会計監査の見直し議論が8日、始まった。金融庁は同日午前、企業会計審議会(金融庁長官の諮問機関)を開き、監査基準の改定や監査法人の交代制を今年度の議題とすることを公表した。会計監査の質を高め、企業とのなれ合いを排除して監査法人の独立性を高めることを目指す。相次ぐ会計不祥事をきっかけに始まった会計監査改革が実行段階を迎える。

 「監査人と企業が真摯に議論することが重要だ」(三井物産の岡田譲治常勤監査役)、「会計処理の不確実性は高まっている。今のままでいいか、となると課題はある」(日本格付研究所の水口啓子チーフアナリスト)。審議会に出席した委員は改革の必要性を訴えた。

 今年度の課題は大きく2つある。1つは監査基準の改定だ。

 監査法人は企業の経営成績や財務状況を記した決算書類が、適切な会計処理で正しく表示されているか調べる。結果をまとめるのが監査報告書だ。今の監査基準では細かい報告義務を定めていないため、「財政状態を適正に表示している」など簡単な内容にとどまる。金融庁は監査基準を改定し、将来起こり得る事象や規制変更の影響などを監査報告書で丁寧に記すように求める。

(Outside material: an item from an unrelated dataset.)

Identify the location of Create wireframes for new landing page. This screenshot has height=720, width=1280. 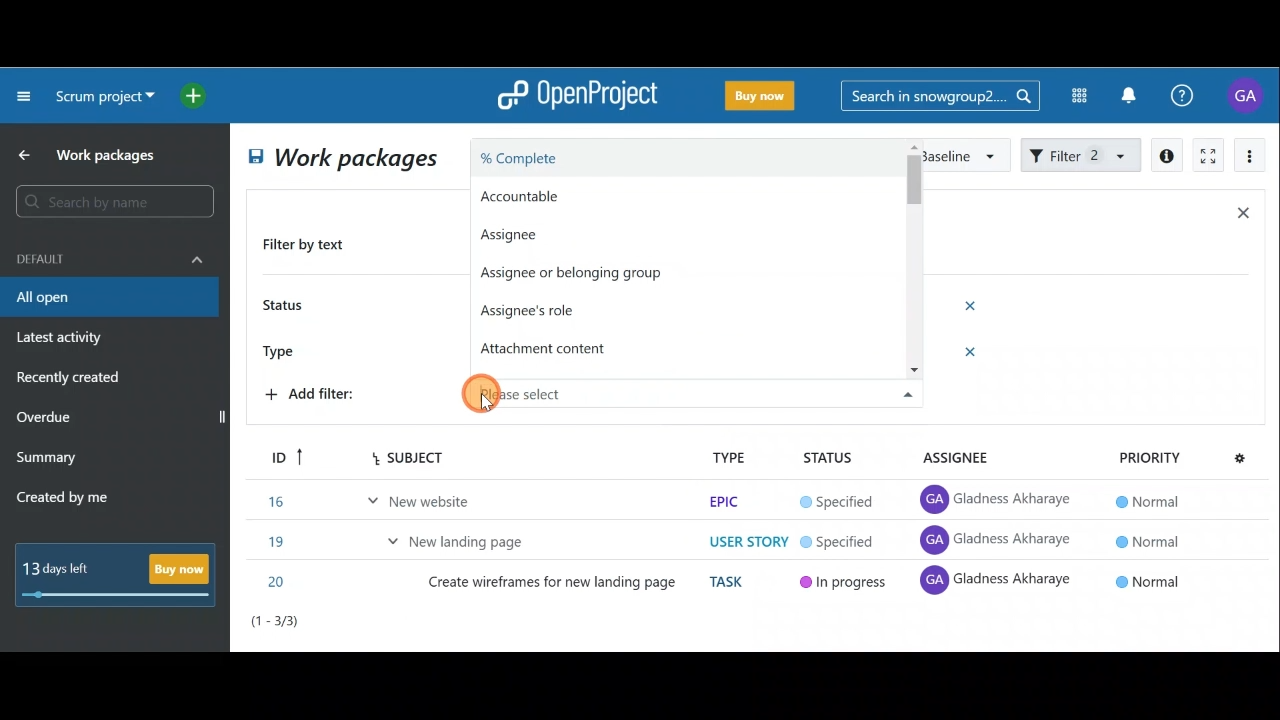
(554, 586).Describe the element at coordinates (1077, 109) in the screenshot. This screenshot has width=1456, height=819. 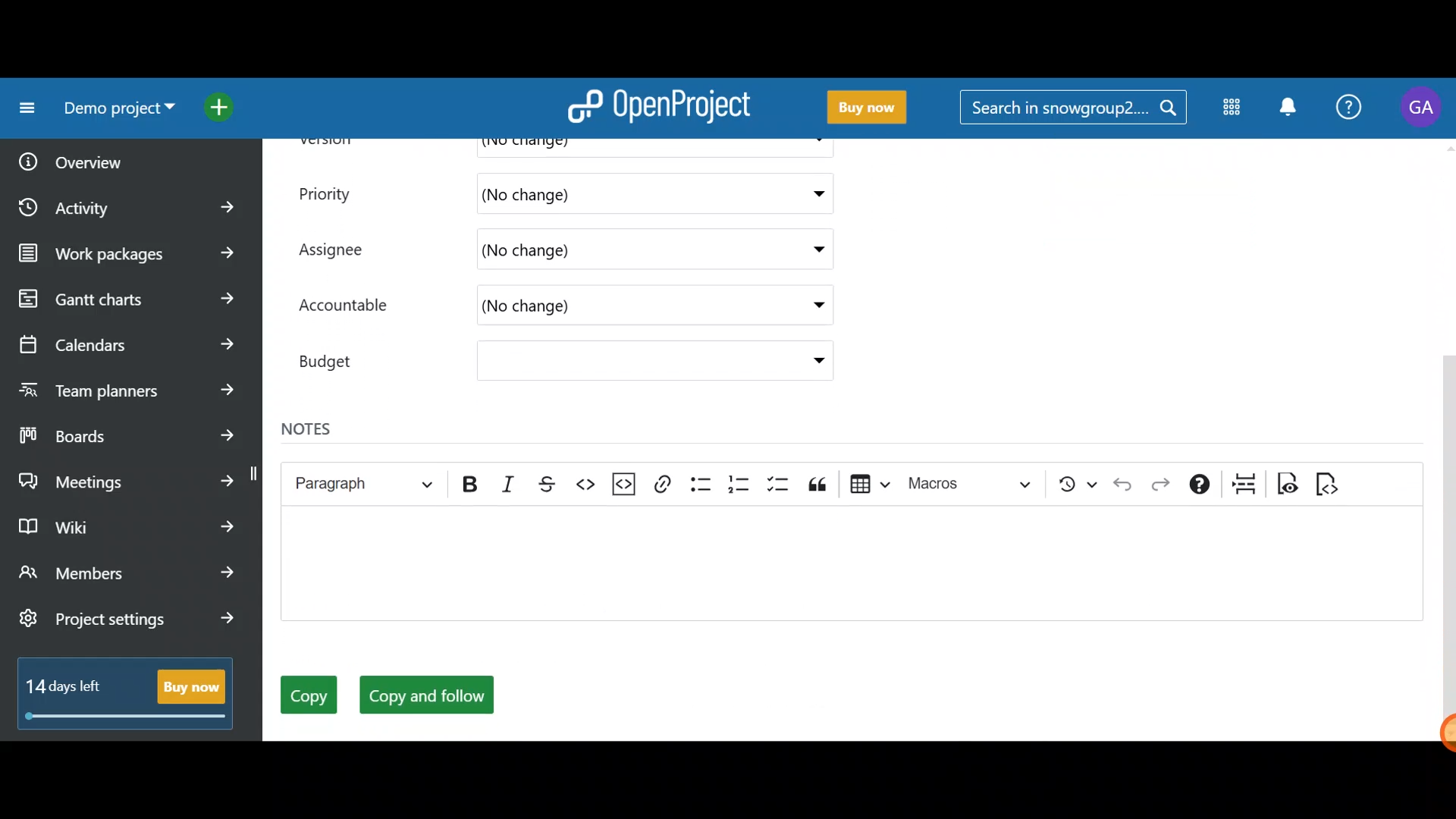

 もう一つは「監査法人の交代制」だ。会計不祥事を起こした東芝は同じ監査法人が47年間、継続し監査していた。金融庁はなれ合いをなくす手段とみる。同じ監査法人内で一定期間ごとに会計士を代える制度はすでに義務付けているが、「不正会計の抑止効果を発揮できなかった」(金融庁)。産業界にはコストや継続性の観点から慎重意見も根強いが、審議会で交代制導入の必要性を訴える。